Not to mention, the obvious high risk of being infected with Coronavirus at such an unregulated, mass gathering.

As you can imagine, the UK government is now attempting to clamp down hard on these illegal raves, recently passing legislation in which rave organisers will be charged £10,000 if caught.

This may deter some but others will be determined to organise these raves regardless. Rave organisers argue that despite the risks, they are actually promoting human well-being by organising these events where people can get loose.

Although nightclubs and live music venues remain mostly shut, the alternative of mass illegal raves may actually cause more problems than regulated nightclubs being allowed to open.

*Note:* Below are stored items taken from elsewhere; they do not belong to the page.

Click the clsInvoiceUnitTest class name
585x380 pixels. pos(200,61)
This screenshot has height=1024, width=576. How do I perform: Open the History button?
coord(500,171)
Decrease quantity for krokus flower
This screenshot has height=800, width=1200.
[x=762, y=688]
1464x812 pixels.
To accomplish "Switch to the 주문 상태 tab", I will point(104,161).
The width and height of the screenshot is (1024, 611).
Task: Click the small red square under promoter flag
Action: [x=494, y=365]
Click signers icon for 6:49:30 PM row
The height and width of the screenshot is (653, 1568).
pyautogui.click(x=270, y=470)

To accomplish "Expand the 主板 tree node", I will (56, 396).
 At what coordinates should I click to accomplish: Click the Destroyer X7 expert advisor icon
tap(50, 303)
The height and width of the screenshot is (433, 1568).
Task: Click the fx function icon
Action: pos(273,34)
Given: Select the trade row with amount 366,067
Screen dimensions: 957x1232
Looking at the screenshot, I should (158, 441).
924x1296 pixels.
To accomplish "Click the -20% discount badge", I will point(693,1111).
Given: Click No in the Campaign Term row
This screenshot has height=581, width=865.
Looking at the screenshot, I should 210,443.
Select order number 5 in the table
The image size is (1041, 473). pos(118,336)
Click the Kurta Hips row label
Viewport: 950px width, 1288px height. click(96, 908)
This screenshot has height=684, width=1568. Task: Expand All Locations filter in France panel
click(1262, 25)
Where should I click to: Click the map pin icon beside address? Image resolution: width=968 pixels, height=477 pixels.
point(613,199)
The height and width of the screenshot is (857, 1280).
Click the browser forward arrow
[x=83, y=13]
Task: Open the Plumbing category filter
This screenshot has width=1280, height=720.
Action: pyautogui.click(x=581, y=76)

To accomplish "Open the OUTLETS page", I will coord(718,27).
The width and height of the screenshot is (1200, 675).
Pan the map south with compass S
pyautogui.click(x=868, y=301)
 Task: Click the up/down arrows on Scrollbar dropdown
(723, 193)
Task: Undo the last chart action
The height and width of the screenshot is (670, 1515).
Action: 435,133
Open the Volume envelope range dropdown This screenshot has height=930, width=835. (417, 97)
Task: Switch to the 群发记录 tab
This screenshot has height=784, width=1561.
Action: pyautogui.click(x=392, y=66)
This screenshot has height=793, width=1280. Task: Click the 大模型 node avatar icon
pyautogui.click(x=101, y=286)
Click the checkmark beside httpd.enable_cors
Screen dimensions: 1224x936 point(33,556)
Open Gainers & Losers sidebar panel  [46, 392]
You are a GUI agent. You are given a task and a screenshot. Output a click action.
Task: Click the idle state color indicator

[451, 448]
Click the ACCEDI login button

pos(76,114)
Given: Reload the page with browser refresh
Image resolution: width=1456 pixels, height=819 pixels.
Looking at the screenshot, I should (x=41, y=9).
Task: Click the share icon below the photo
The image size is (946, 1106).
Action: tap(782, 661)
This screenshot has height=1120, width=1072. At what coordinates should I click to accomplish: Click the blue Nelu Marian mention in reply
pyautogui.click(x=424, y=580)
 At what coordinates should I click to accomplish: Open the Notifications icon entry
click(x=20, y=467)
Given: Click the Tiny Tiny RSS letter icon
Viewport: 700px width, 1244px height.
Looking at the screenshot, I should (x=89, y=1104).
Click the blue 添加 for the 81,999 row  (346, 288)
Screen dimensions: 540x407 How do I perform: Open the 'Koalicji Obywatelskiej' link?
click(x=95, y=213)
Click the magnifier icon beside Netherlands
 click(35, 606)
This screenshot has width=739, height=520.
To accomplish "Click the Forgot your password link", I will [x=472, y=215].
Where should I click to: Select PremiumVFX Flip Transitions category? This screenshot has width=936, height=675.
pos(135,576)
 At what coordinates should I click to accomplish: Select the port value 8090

Nightclubs are regulated, with security in place to throw out troublemakers and refuse entry to people who are so intoxicated they should probably think about getting a taxi. Raves are a free-for-all and whilst to some it can be a hugely liberating experience, to others that could have tragic consequences.

Neither opening or closing nightclubs can guarantee public safety.

Frank Turner live in concert
Photo by Elena Di Vincenzo/Archivio Elena Di Vincenzo/Mondadori Portfolio via Getty Images

Live music venues have also taken a massive hit from these lockdown measures and are also left with a model of operation that is simply not viable.

For example, Frank Turner performed at The Clapham Grand in London, at what was designed to be a government-backed ‘trial gig’ Social distancing measures forced the gig to cut its capacity from 1,250 to 200 people. This proved to be simply not a viable future for the live music industry.

After that performance, The Clapham Grand’s profits were down so much that they couldn’t even break even and pay fully for the operating costs and couldn’t pay the performer’s fee at all. Frank Turner had to play for free.

Smaller music venues will be particularly squeezed by this model.

The situation for festivals is even more dire, with virtually all summer festivals (including Glastonbury, Reading and Leeds, Boomtown, Creamfields and Parklife) being cancelled.

Festival crowd
Photo by Hanny Naibaho on Unsplash.

Festivals being cancelled is not harmless and in fact, UK music festivals support 85,000 jobs with many of those festival workers having lost their income for the entire year. As for nightclubs, industry employment stands at 80,537 and as an industry it is worth £2 billion.

Melvin Benn, managing director of Festival Republic and organiser of Reading and Leeds Festival, believes compulsory coronavirus testing at the entrances may be the key to getting festivals up and running again.

He argued that social distancing doesn’t work at festivals and that they need ‘full houses’ in order for them to be economically viable. Social distancing at festivals would also be much harder to enforce than in nightclubs.

However, this compulsory testing would require huge funding from the government and the nation’s scientists.

The UK government has already pledged £1.5 billion of emergency funding to Britain’s arts and culture sector. That might not be enough for many venues however. Many venues that have remained shut will have haemorrhaged so much money from being closed that they will be simply unable to ever reopen again.

A petition to the government has been set up which calls on the Prime Minister to cancel the planned ‘Festival of Great Britain and Northern Ireland’ in 2022 and divert that £120 million of funding to the UK’s grassroots music venues, theatres, art centres and other social and cultural spaces forced to close by the Coronavirus.

Money spent in nightclubs and festivals is money that will return to the state and be redistributed. A rave is outside the system – no such profits will be put back into the economy and public services. There may not even be profits at all and these events are often ‘come-one-come-all’ style events with free entry where people often bring their own booze instead of buying it.

There is no silver bullet that can address the crisis facing the UK’s clubbing and live music industries but remaining shut or adopting unprofitable, unenjoyable models cannot be its future and is actually spurring on more dangerous alternatives.